Supplemental Figure 3. Confirmation of ChIP-chip results at the SGA1 locus.
A. The open reading frames for SGA1 and FMC1 are shown. An upstream dubious open reading frame is shaded grey. Arrows indicate direction of transcription. The regions tested by ChIP-PCR (A-D) and the elements on the microarray (1-7) are shown below. B. Rap1 IPs during exponential growth (+ glucose) as measured by the microarray (top; 8 replicates) and PCR (bottom; 4 replicates). C. Rap1 IPs in low glucose (72 hrs) as measured by the microarray (top; 7 replicates) and PCR (bottom; 4 replicates). D. Tup1 IPs during exponential growth (+ glucose) as measured by microarray (top; 8 replicate) and PCR (bottom; 3 replicates). E. The enrichment at microarray element 4 is shown for the entire timecourse. F. A representative gel image for one replicate at each PCR region. IP (IP) samples are loaded next to their corresponding input (IN). The top band in every lane is the test fragment, which is compared to the bottom control band (YHR131C).

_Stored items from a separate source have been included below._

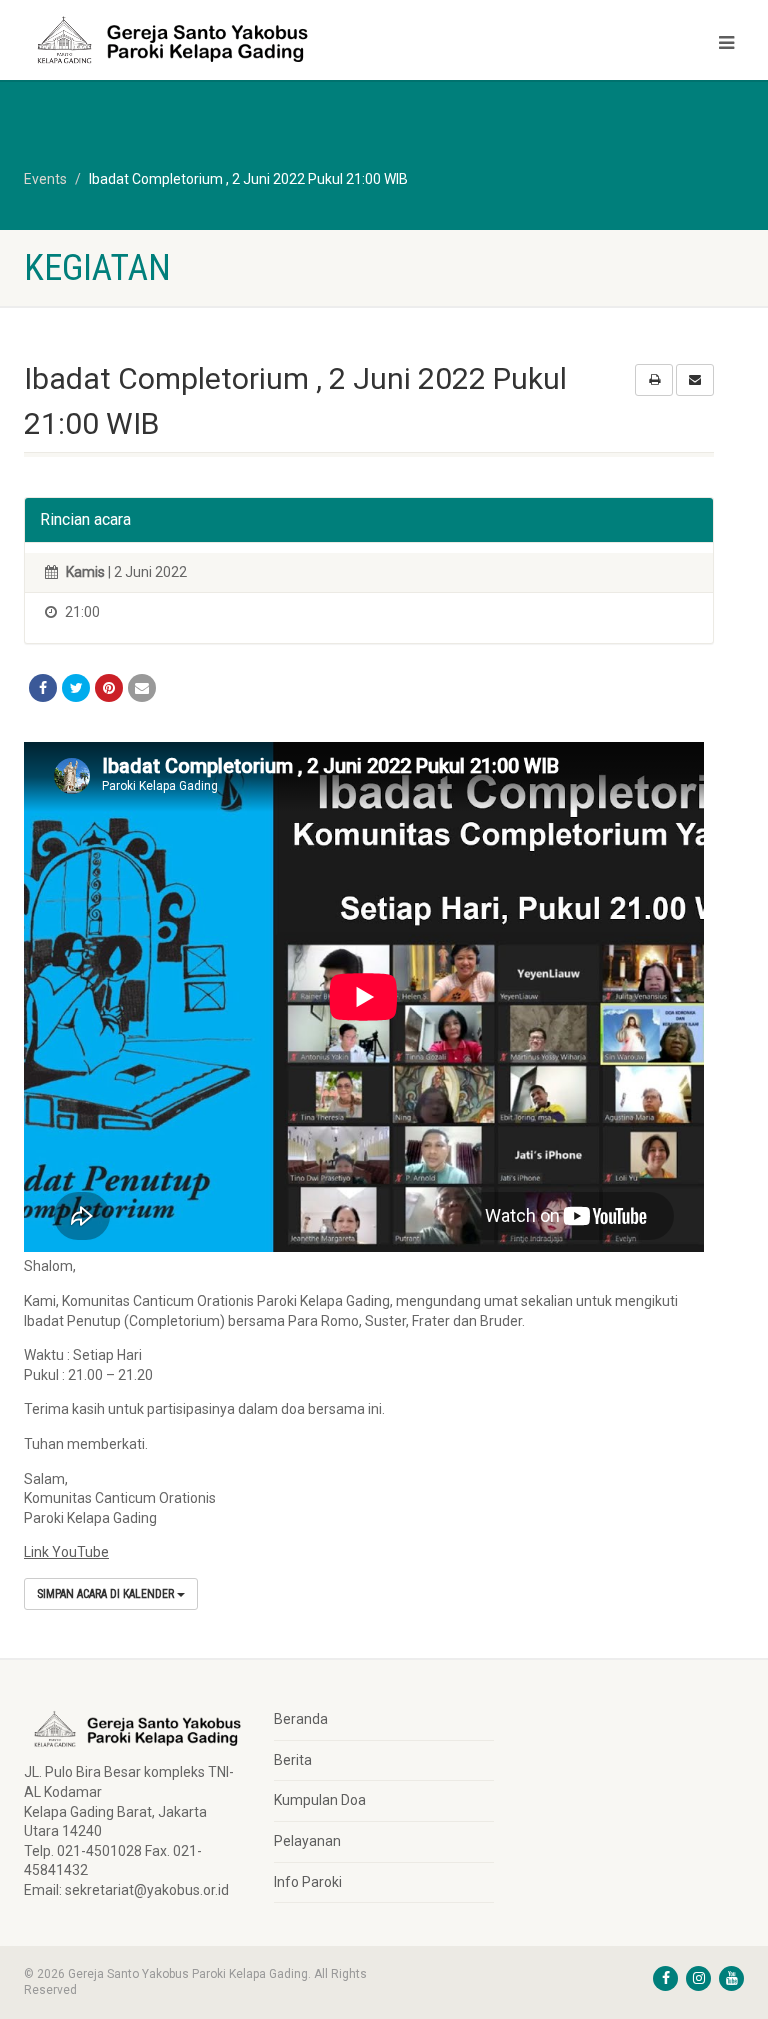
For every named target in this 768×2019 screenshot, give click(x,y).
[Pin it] (109, 688)
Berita (293, 1760)
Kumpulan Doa (320, 1800)
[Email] (142, 688)
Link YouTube (66, 1552)
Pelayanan (307, 1841)
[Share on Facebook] (43, 688)
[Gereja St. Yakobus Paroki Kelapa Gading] (196, 40)
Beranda (301, 1719)
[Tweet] (76, 688)
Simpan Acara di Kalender (107, 1594)
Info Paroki (308, 1882)
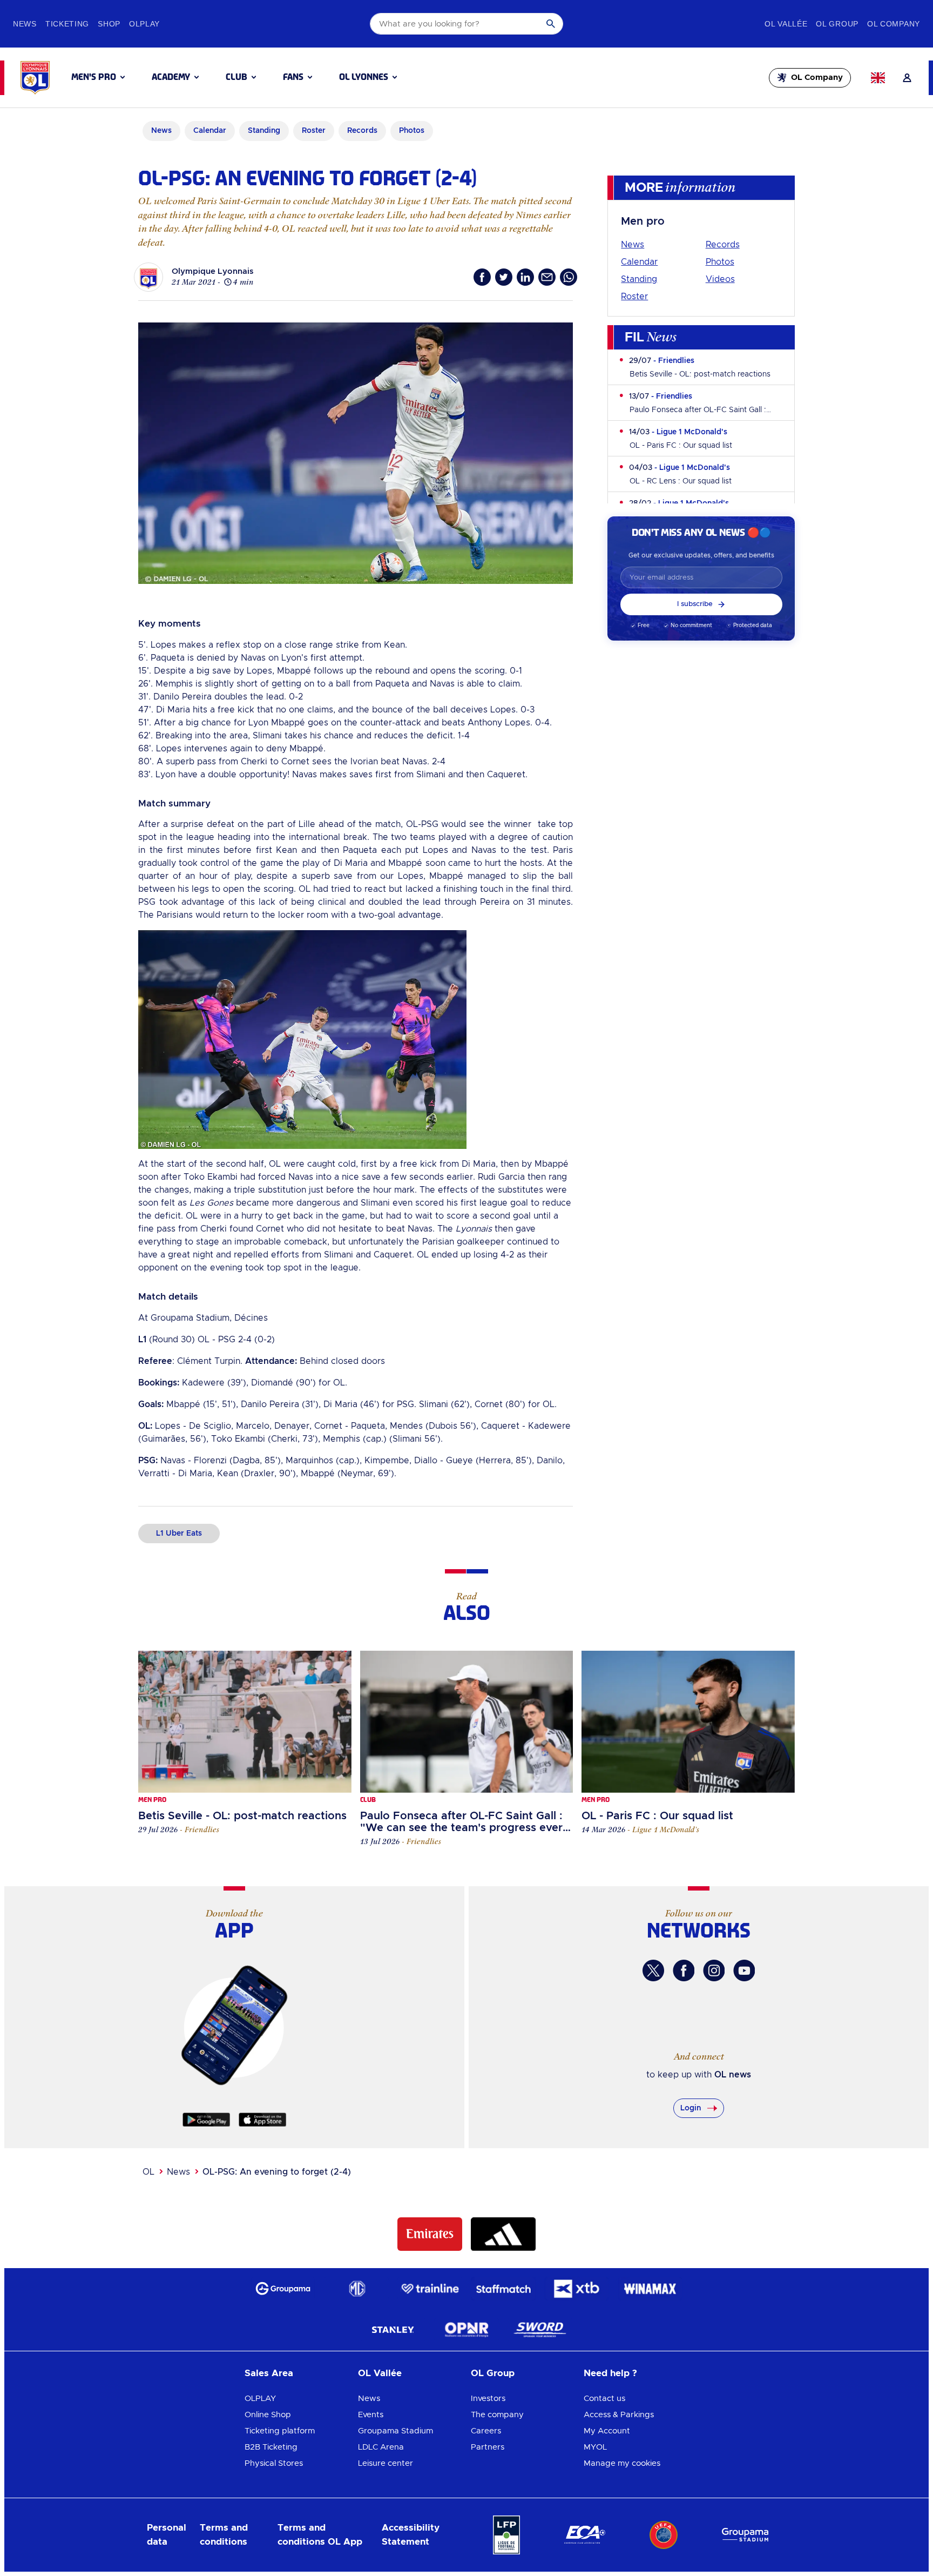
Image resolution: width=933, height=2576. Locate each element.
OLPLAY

Supplemental Figure 4. Computational screens predict the involvement of Tup1-Ssn6 proteins in blocking Rap1p binding. A. Schematic representation of two computational screens for effector of Rap1 conditional binding. Screen 1 compares low-glucose targets versus static targets and screen 2 compares low-glucose targets versus all yeast intergenic regions. B. Results for the two computational screens listed by Pearson correlation (r) to the classifier variable. The p-value was estimated by 10,000 permutations. The GO biological process is listed for each protein (lower row).
Supplemental Figure 5. Rap1 binding and glycolysis
A) Rap1 binds upstream of at least one enzyme involved in each of the eleven steps required to metabolize glucose into ethanol. Static Rap1 targets are shown in red and low-glucose targets are in blue. Arrows indicate the flow of substrate. B) During growth in low-glucose, Rap1 binds upstream of genes involved in alternative carbon-source utilization.